● Task statement
Please filter the data below down to the lines holding the string "file".

Entries provided START

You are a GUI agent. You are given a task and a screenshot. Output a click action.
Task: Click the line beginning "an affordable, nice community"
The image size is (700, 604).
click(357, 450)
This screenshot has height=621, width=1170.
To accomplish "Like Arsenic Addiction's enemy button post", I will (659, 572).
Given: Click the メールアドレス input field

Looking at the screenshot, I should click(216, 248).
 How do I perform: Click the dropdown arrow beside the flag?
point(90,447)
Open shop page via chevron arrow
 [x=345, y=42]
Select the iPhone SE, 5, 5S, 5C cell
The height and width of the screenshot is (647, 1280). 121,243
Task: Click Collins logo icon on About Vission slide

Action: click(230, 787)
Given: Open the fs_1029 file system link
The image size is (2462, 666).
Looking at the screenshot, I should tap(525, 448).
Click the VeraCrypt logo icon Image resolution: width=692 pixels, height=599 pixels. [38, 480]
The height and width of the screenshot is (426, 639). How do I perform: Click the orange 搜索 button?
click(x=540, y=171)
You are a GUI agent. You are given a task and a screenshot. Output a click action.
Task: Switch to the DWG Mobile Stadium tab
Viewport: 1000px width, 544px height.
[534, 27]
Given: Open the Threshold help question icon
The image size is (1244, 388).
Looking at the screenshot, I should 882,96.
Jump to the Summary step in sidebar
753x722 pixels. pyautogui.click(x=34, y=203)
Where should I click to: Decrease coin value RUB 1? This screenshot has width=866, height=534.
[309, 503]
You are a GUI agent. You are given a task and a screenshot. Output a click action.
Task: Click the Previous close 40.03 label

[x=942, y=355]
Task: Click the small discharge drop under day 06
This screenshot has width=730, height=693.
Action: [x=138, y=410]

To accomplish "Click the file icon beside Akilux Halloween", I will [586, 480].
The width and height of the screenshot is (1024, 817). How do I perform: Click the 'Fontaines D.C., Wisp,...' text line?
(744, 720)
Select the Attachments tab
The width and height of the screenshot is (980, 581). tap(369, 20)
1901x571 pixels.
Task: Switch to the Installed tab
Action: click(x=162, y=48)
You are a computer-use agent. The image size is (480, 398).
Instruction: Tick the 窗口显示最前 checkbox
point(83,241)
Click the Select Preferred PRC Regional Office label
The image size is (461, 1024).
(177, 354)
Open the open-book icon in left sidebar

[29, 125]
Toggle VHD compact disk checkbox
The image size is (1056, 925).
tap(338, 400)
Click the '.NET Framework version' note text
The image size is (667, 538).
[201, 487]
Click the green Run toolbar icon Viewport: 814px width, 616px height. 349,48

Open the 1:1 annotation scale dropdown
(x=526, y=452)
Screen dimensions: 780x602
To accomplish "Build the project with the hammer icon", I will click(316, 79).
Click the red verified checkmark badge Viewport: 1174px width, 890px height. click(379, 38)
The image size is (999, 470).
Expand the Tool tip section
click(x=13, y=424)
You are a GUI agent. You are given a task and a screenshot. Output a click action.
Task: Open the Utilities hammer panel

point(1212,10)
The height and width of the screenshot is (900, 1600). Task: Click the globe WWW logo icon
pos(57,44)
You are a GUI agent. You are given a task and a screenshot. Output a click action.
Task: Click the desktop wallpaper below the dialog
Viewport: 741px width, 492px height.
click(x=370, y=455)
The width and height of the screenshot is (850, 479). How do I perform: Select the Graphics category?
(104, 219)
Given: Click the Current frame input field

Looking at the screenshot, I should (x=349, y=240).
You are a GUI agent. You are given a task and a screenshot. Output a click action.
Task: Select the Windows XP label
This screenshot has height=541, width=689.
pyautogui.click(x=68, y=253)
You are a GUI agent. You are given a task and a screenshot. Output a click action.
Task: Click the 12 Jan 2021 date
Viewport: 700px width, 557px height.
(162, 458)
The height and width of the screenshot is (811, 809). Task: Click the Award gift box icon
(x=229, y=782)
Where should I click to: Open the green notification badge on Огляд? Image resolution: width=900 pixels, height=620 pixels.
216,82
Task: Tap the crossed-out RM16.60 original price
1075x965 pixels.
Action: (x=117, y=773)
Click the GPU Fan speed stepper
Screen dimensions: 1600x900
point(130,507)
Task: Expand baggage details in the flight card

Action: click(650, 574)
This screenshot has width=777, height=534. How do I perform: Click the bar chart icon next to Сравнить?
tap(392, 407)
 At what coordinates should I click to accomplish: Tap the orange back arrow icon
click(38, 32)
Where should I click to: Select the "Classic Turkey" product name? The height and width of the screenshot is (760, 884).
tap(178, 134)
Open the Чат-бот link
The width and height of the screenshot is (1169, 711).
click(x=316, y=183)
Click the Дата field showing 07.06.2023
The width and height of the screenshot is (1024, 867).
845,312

Entries provided END

● The answer
Given: Open the fs_1029 file system link
To accomplish "Click the file icon beside Akilux Halloween", I will [586, 480].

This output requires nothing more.